Copy out the text in the material below word for word, leaving out the pictures.

BEGIN RECORDED INFORMATION

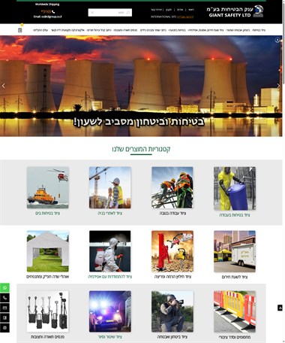Open the quote cart clipboard icon
Viewport: 285px width, 343px height.
(20, 30)
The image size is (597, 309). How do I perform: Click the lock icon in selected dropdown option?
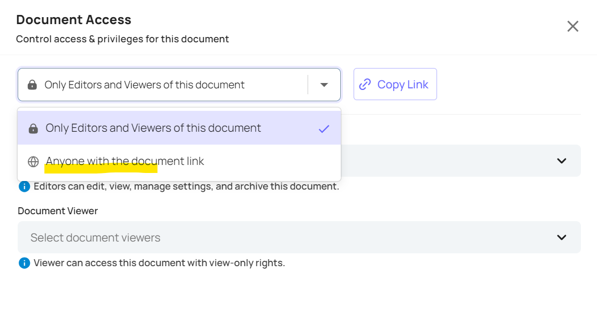(x=33, y=129)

END RECORDED INFORMATION

> TASK RESPONSE:
Open the quote cart clipboard icon
Viewport: 285px width, 343px height.
(20, 30)
The image size is (597, 309). How do I perform: Click the lock icon in selected dropdown option?
(x=33, y=129)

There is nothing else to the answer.